===== MATERIAL PROVIDED

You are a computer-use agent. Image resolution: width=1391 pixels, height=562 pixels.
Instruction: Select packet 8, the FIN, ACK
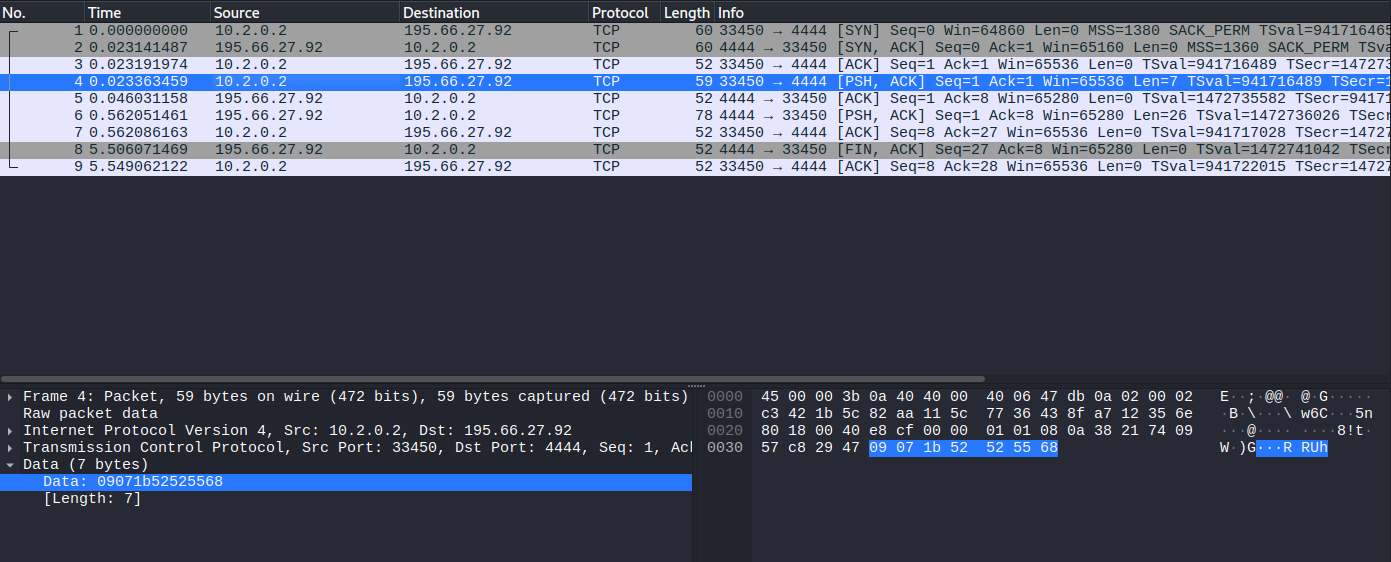pos(400,150)
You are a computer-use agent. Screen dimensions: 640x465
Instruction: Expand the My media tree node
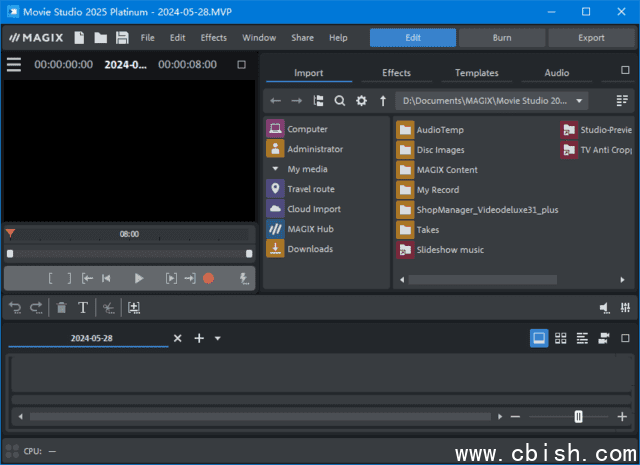click(275, 169)
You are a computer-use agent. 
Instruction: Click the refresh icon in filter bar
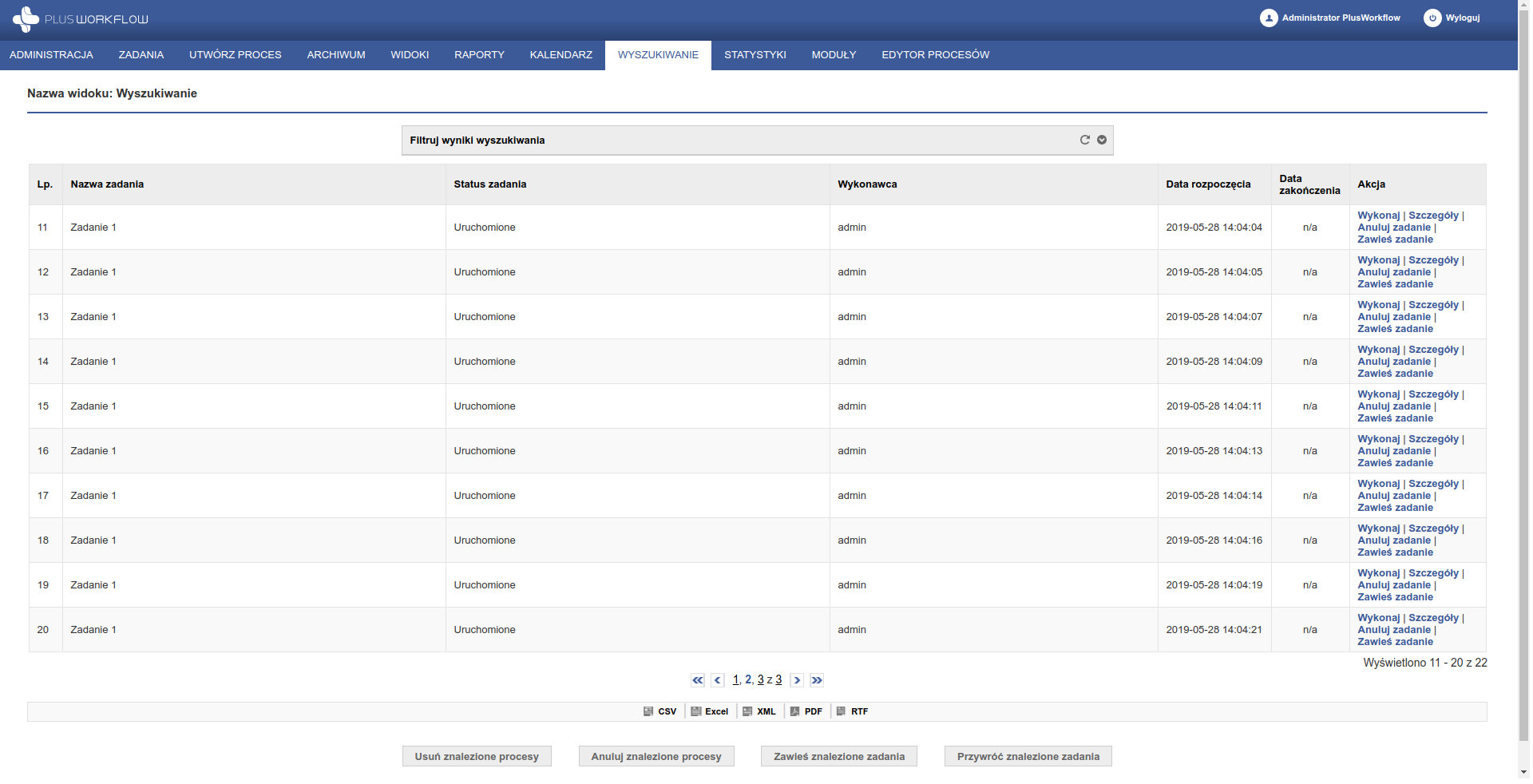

==========

## TASK GOAL
If a line of the data contains "agent", copy it out.

## EXPECTED ANSWER
You are a computer-use agent. Image resolution: width=1391 pixels, height=562 pixels.
You are a computer-use agent. Screen dimensions: 640x465
You are a computer-use agent. 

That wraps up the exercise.